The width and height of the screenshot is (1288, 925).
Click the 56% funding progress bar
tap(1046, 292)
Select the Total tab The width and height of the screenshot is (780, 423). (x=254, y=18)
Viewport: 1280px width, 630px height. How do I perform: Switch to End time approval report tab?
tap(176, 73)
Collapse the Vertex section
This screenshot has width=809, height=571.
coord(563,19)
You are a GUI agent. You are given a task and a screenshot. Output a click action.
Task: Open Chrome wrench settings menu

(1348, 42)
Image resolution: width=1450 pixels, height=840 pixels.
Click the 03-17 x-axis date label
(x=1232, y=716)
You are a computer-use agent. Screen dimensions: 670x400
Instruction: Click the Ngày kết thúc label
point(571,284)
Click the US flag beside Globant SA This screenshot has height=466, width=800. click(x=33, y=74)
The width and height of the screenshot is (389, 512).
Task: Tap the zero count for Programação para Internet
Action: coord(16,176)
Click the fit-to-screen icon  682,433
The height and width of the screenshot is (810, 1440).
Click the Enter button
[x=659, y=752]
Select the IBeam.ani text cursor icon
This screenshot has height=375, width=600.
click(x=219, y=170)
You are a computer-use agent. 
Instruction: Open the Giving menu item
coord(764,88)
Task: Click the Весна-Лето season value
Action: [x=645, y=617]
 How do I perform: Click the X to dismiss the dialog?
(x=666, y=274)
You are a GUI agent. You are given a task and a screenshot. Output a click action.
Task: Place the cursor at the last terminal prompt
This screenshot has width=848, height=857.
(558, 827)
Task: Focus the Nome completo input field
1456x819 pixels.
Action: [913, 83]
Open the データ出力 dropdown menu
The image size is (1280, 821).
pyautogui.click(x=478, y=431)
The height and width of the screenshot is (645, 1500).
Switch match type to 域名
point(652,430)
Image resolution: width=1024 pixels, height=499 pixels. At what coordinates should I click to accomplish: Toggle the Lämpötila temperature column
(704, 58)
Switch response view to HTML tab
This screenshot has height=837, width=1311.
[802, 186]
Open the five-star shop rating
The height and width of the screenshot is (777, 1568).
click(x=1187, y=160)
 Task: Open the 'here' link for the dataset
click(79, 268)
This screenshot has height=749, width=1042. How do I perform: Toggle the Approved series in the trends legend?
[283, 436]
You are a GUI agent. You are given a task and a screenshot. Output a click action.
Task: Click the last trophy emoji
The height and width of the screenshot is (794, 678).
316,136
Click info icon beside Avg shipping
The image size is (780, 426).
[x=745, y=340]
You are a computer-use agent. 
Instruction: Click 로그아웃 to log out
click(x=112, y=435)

EXERCISE AIM:
Duplicate the stretch of items from the first line through the line containing "coord(563,19)", word for word.

FINISHED EXERCISE:
The width and height of the screenshot is (1288, 925).
Click the 56% funding progress bar
tap(1046, 292)
Select the Total tab The width and height of the screenshot is (780, 423). (x=254, y=18)
Viewport: 1280px width, 630px height. How do I perform: Switch to End time approval report tab?
tap(176, 73)
Collapse the Vertex section
This screenshot has width=809, height=571.
coord(563,19)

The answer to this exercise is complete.